Quantpedia Premium Update – June 29th

New Strategies:

#1140 – U.S. Presidential Election Results Impact the Size Premium

Period of rebalancing:  Yearly
Markets traded: equities
Instruments used for trading: stocks
Complexity: Simple strategy
Backtest period: 1963-2024
Indicative performance: 30.15%
Estimated volatility: 27.64%

Source paper:

Caglayana; Mustafa O.; Celikerb; Umut; Tepe; Mete: Do U.S. Presidential Election Results Impact the Size Premium?
https://papers.ssrn.com/sol3/papers.cfm?abstract_id=5265365
Abstract: We examine if the size premium in stock returns is affected by the political environment in the U.S. We find that small-cap stocks significantly outperform large-cap stocks —both economically and statistically — especially in the periods following U.S. presidential election wins by the Democratic Party. Moreover, the outperformance of small stocks following Democratic Party wins is found to be strongest when the incumbent president is Republican. Conversely, there is no evidence of a significant size premium following the wins by the Republican Party and/or during non-election years. Our results remain robust after controlling asset-pricing factors, the January effect, and business cycles.

#1141 – Short-term Reversal Factor in REITs

Period of rebalancing:  Monthly
Markets traded: REITs
Instruments used for trading: stocks
Complexity: Complex strategy
Backtest period: 1987-2023
Indicative performance: 10.43%
Estimated volatility: 11.88%

Source paper:

Letdin; Mariya; Seagraves; Cayman; Sirmans; Stace: REIT Factors
https://papers.ssrn.com/sol3/papers.cfm?abstract_id=5250691
Abstract: Employing a transparent, replicable methodology with CRSP-Ziman data from 1987 to 2023, this paper develops and analyzes six REIT return factors—size, value, momentum, quality, low volatility, and short-term reversal. Our REIT-specific factors demonstrate substantially improved explanatory power over general equity asset pricing models, achieving a 33% higher median firm-level R2 and reducing average unexplained alphas by nearly 3% per year. Short-term reversal, momentum, quality, and low volatility factors generate significant risk-adjusted returns in REITs. While the size factor underperforms, the value factor shows a robust premium only after controlling for its negative exposures to REIT momentum, quality, and low volatility. These factors exhibit distinct behaviors across economic regimes and remain robust to transaction costs. Compared to general equity factors, REIT momentum, quality, and reversal yield unique alphas, highlighting real-estate-specific return anomalies. After testing over 15,000 additional predictors, we find that while almost all are subsumed by our six factors, novel signals tied to financial health may provide incremental value. This study advances REIT asset pricing with a comprehensive factor framework and dataset available for download at reitfactors.ai.

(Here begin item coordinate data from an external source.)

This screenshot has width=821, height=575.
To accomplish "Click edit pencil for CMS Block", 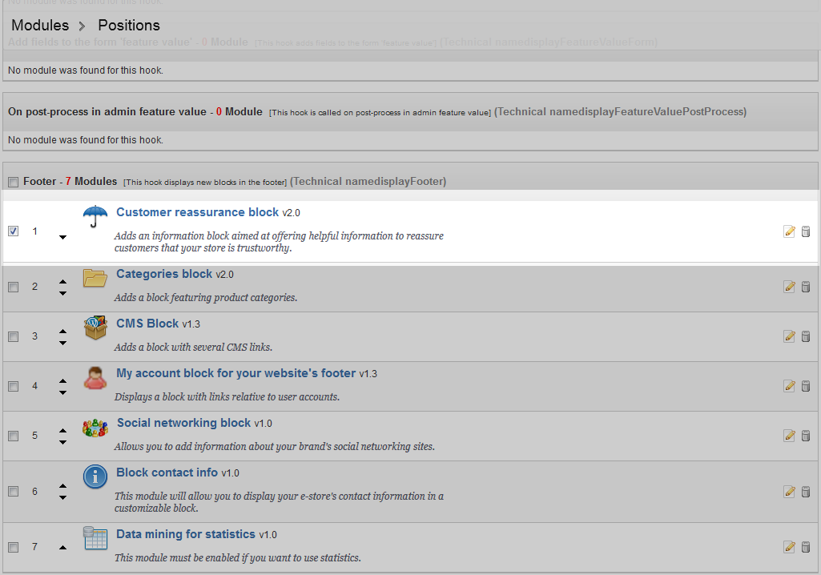I will click(x=789, y=336).
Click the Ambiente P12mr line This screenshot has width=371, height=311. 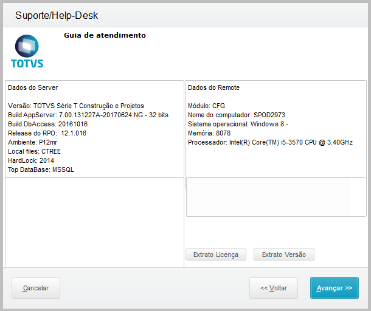35,142
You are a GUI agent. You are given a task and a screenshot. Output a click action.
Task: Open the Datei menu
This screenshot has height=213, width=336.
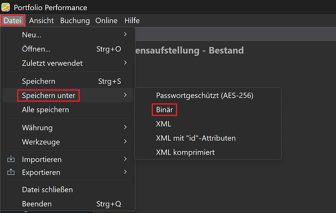point(12,20)
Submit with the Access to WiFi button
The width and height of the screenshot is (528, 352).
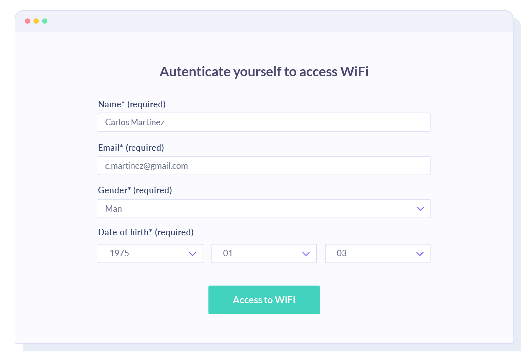[264, 300]
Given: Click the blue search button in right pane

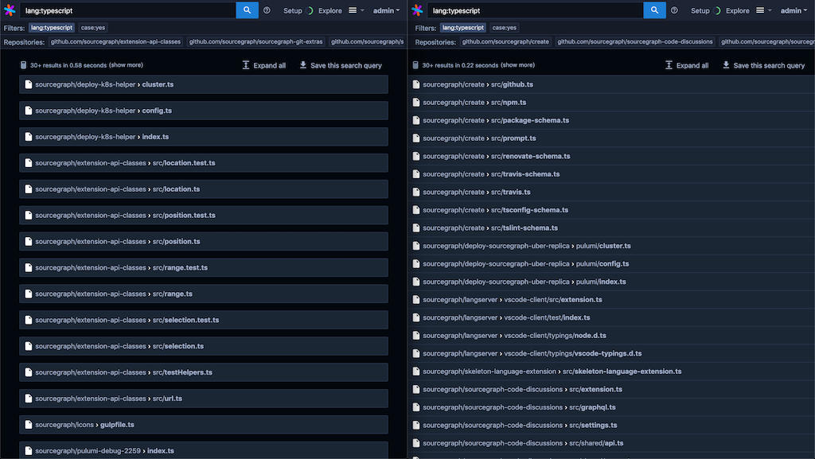Looking at the screenshot, I should pyautogui.click(x=654, y=10).
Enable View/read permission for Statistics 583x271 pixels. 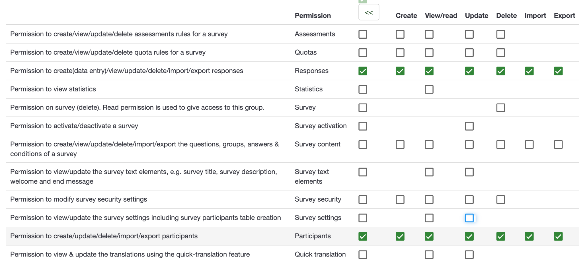pyautogui.click(x=429, y=89)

#1142 – Quality Factor in REITs

Period of rebalancing:  Monthly
Markets traded: REITs
Instruments used for trading: stocks
Complexity: Complex strategy
Backtest period: 1987-2023
Indicative performance: 6.42%
Estimated volatility: 13.00%

Source paper:

Letdin; Mariya; Seagraves; Cayman; Sirmans; Stace: REIT Factors
https://papers.ssrn.com/sol3/papers.cfm?abstract_id=5250691
Abstract: Employing a transparent, replicable methodology with CRSP-Ziman data from 1987 to 2023, this paper develops and analyzes six REIT return factors—size, value, momentum, quality, low volatility, and short-term reversal. Our REIT-specific factors demonstrate substantially improved explanatory power over general equity asset pricing models, achieving a 33% higher median firm-level R2 and reducing average unexplained alphas by nearly 3% per year. Short-term reversal, momentum, quality, and low volatility factors generate significant risk-adjusted returns in REITs. While the size factor underperforms, the value factor shows a robust premium only after controlling for its negative exposures to REIT momentum, quality, and low volatility. These factors exhibit distinct behaviors across economic regimes and remain robust to transaction costs. Compared to general equity factors, REIT momentum, quality, and reversal yield unique alphas, highlighting real-estate-specific return anomalies. After testing over 15,000 additional predictors, we find that while almost all are subsumed by our six factors, novel signals tied to financial health may provide incremental value. This study advances REIT asset pricing with a comprehensive factor framework and dataset available for download at reitfactors.ai.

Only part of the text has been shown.